Only the lines from the one containing "Task: Switch to the Fotos tab" through the final line below belong in the output, copied exactly and without pictures.

═══ EXTRACTED ENTRIES

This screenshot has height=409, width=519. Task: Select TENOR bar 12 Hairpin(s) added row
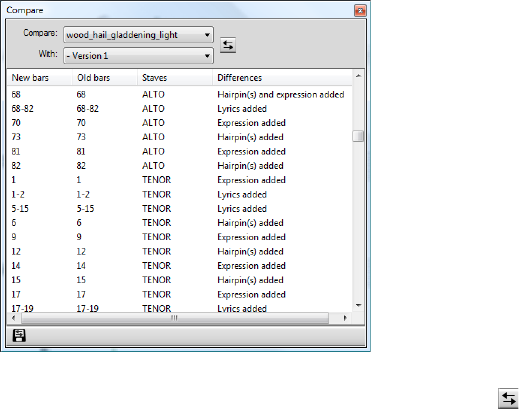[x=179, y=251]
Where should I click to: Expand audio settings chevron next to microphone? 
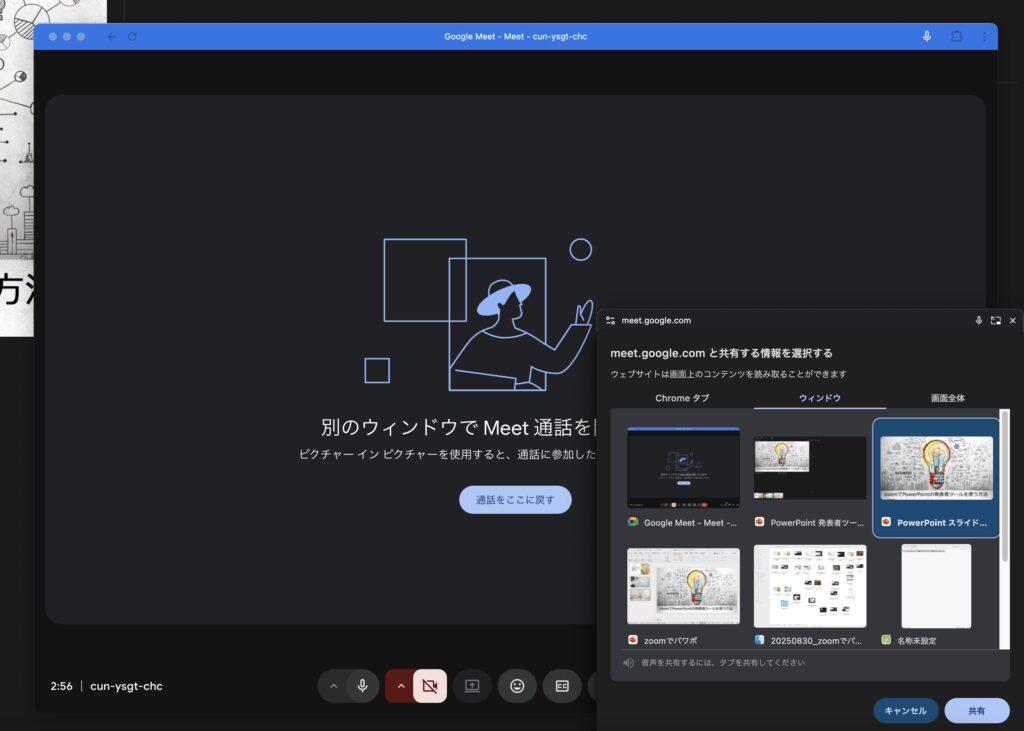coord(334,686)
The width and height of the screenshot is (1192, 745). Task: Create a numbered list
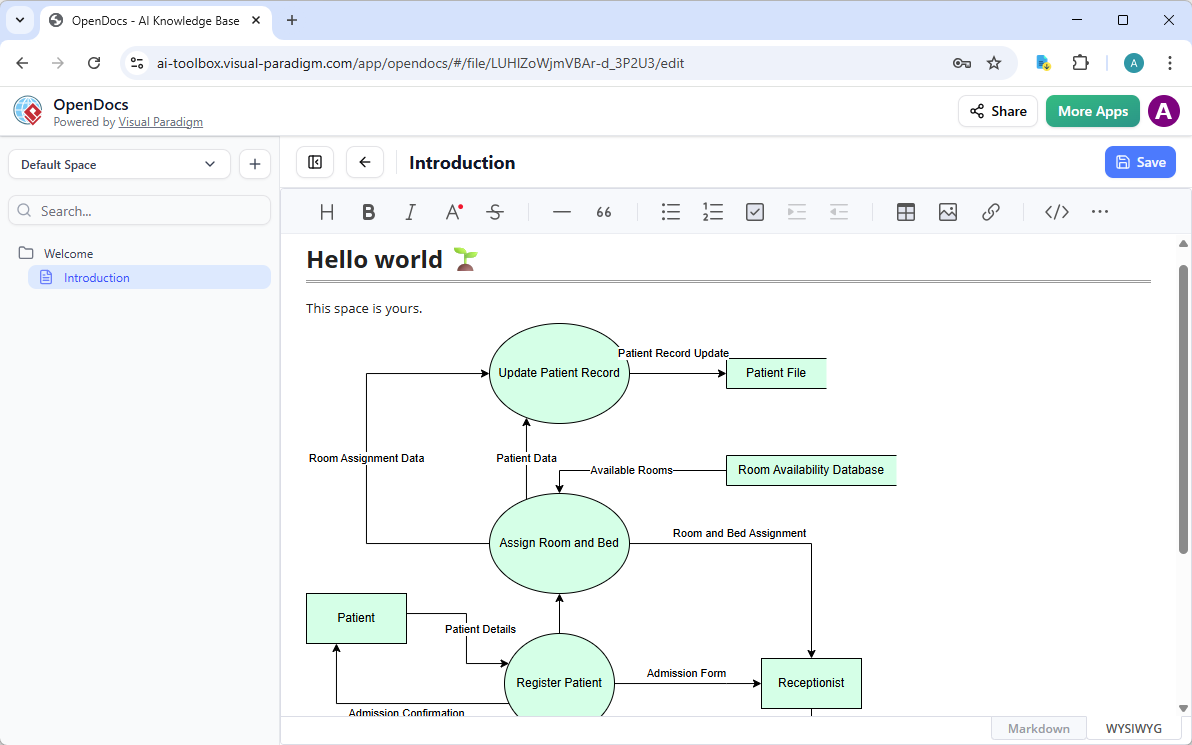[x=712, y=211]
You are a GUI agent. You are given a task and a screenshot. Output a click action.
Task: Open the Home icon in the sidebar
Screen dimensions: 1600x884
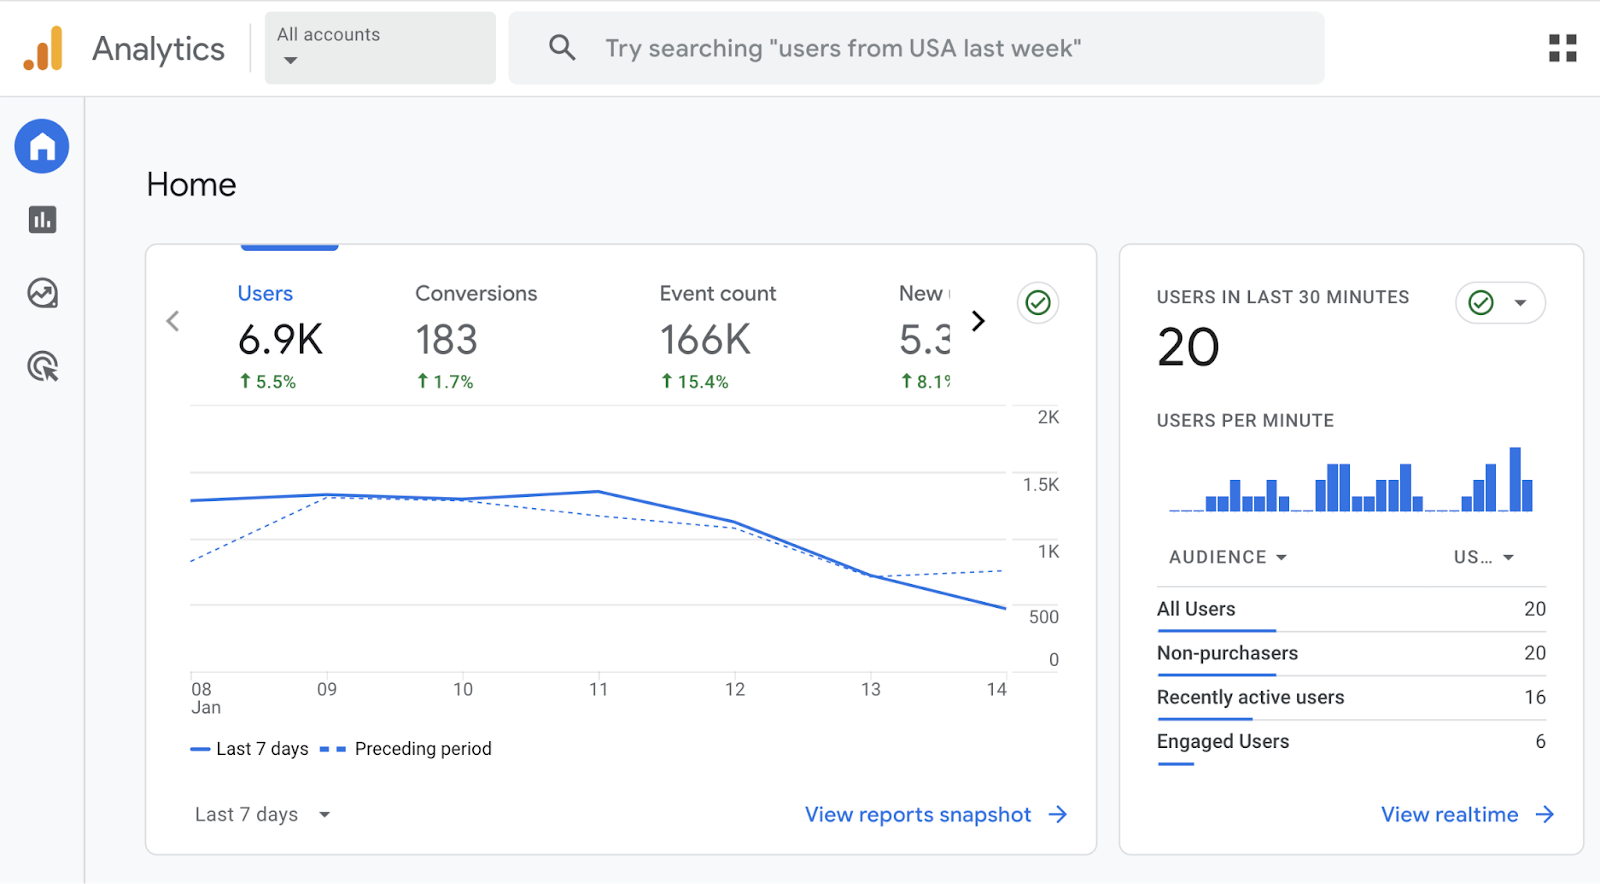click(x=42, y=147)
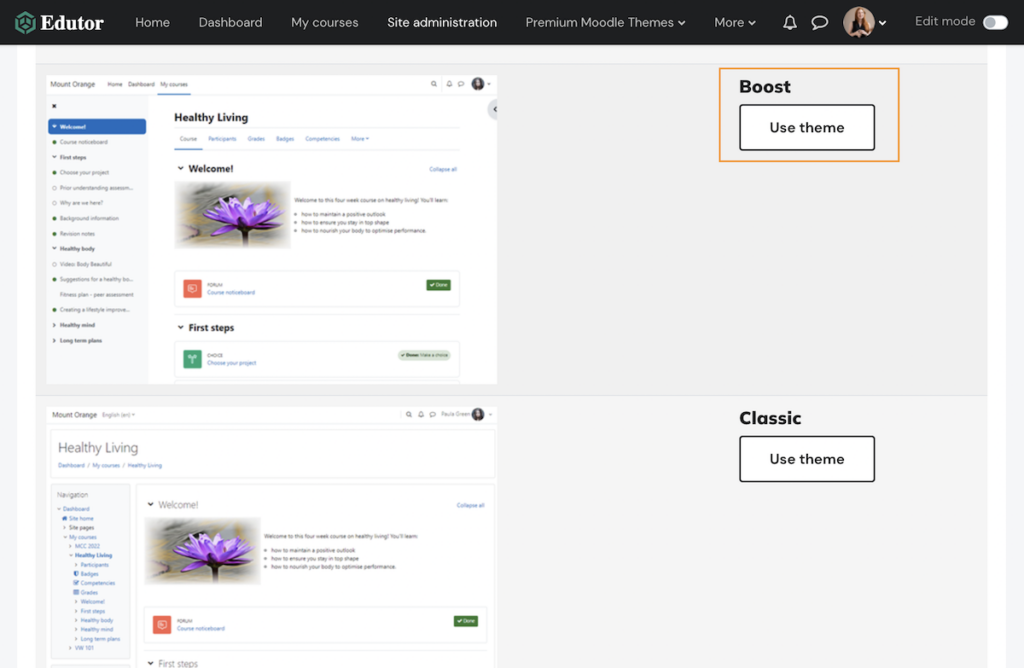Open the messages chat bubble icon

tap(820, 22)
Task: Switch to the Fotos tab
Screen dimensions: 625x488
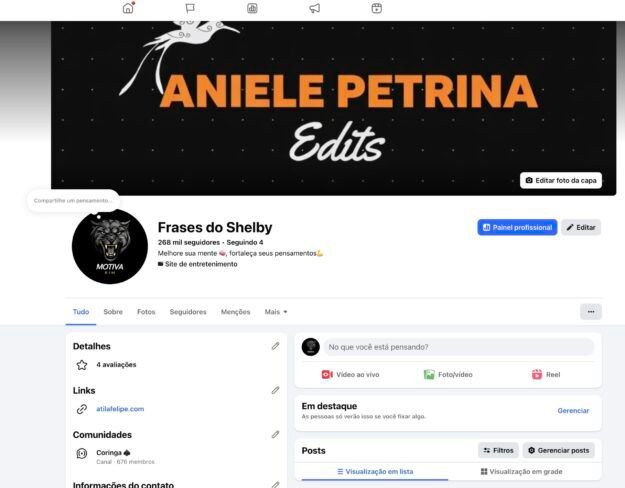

══════

RESPONSE FOR THIS EXERCISE
Task: Switch to the Fotos tab
Screen dimensions: 625x488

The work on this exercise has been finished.